Selon l’étude GUSTO menée à Singapour et publiée dans eBioMedicine, les enfants d’un an regardent en moyenne 1,6 heure quotidienne d’écrans. À deux ans, ce temps atteint déjà plus de deux heures. Ces chiffres dépassent largement les recommandations de l’Organisation mondiale de la santé, qui préconise d’éviter toute exposition avant deux ans. Malgré ces lignes directrices, l’usage demeure généralisé.
Les parents justifient cette pratique par le besoin de calmer l’enfant. En 2023, le ministère de la Santé de Singapour a réaffirmé l’urgence de réduire les écrans au domicile. Les effets documentés portent sur le langage, la coordination motrice et les troubles du sommeil. Aux États-Unis également, les autorités sanitaires ont mis en garde contre l’augmentation des impacts sur la santé mentale des jeunes.
Une recherche dirigée par Ai Peng Tan a suivi 168 enfants sur plus d’une décennie. Des imageries cérébrales réalisées à 4,5, 6 et 7,5 ans ont mesuré l’intégration des réseaux neuronaux. Les résultats révèlent une maturation rapide mais déséquilibrée du cerveau. Le réseau visuel et les zones de contrôle cognitif se développent trop vite chez les bébés surexposés. Cette trajectoire anormale engendre une spécialisation accélérée mais moins efficace des fonctions cérébrales.
À huit ans, ces enfants mettent plus de temps à prendre des décisions lors de tests cognitifs. À treize ans, ils présentent des niveaux d’anxiété significativement plus élevés. Une chaîne causale se dessine : surstimulation visuelle, rigidité cognitive, troubles émotionnels. Cette vulnérabilité s’explique par l’importance cruciale des premières années, moment où le cerveau établit ses circuits fondamentaux.

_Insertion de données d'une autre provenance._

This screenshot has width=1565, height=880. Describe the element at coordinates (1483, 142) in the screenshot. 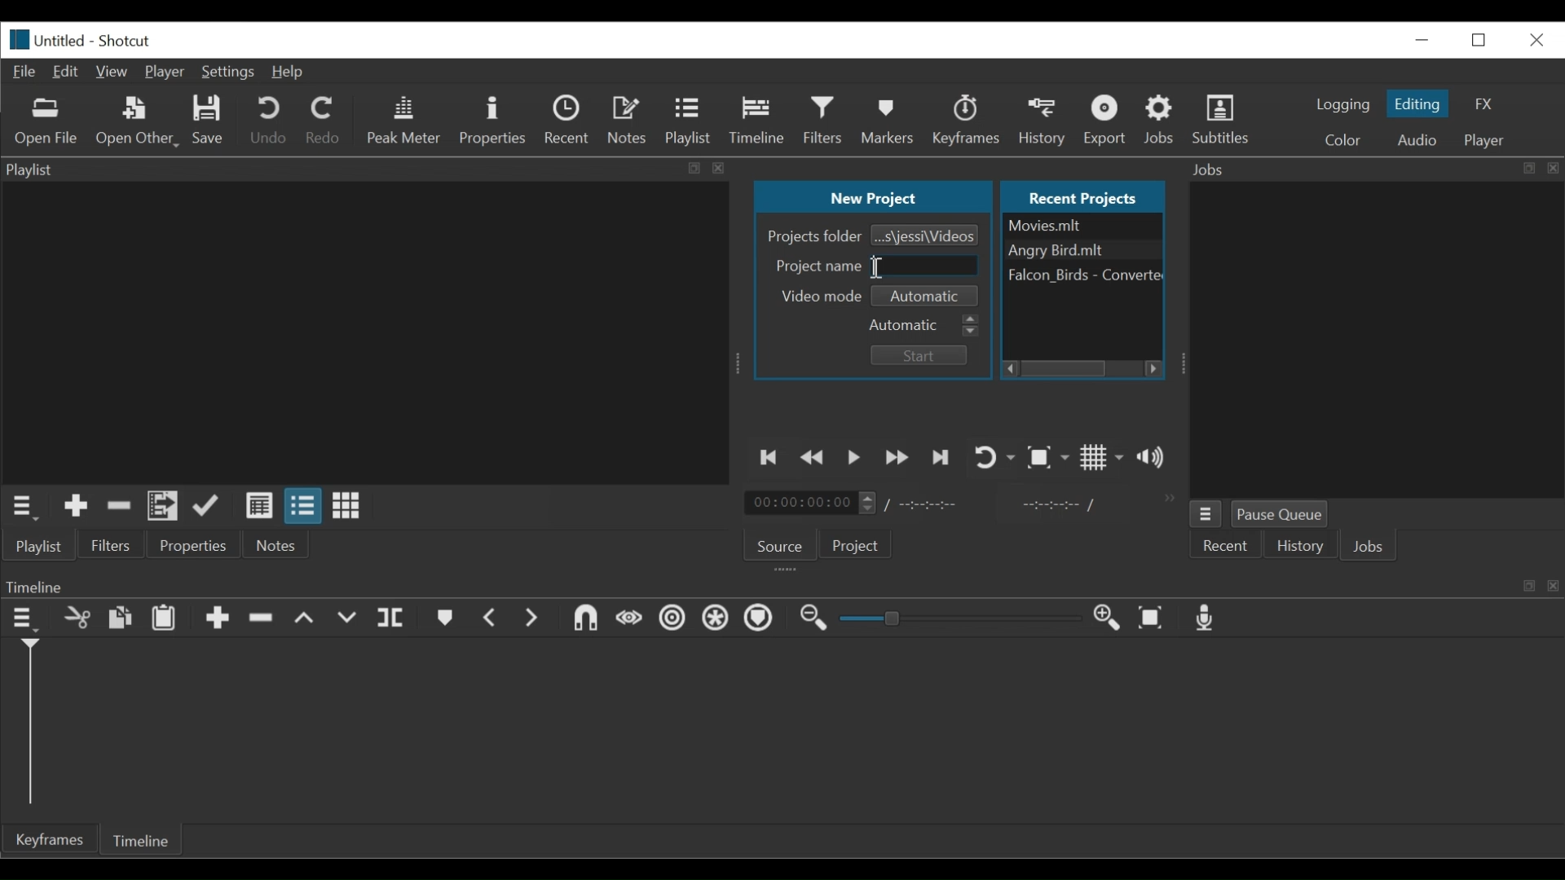

I see `Player` at that location.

La limitation du temps d’écran représente l’étape première et incontournable. Pourtant, réduire seul l’exposition ne suffit pas. Les chercheurs soulignent le rôle protecteur des interactions humaines directes. Une étude antérieure de la même équipe montre que les enfants ayant partagé régulièrement des lectures avec leurs parents présentaient des réseaux cérébraux moins endommagés, même avec exposition équivalente aux écrans.
La lecture partagée agit comme un contrepoids précieux aux effets des écrans. Elle stimule le langage, l’attention commune et les liens affectifs. Cette découverte implique une responsabilité collective. Les familles, institutions et gouvernements doivent agir conjointement pour encourager la lecture précoce, informer les parents et intégrer ces données aux politiques de santé publique.
Ces travaux scientifiques soulèvent une vérité fondamentale dans notre époque numérique. Certaines habitudes précoces laissent des empreintes durables sur le cerveau. L’impact s’étend aux émotions et au bien-être d’une génération entière, bien au-delà de l’enfance.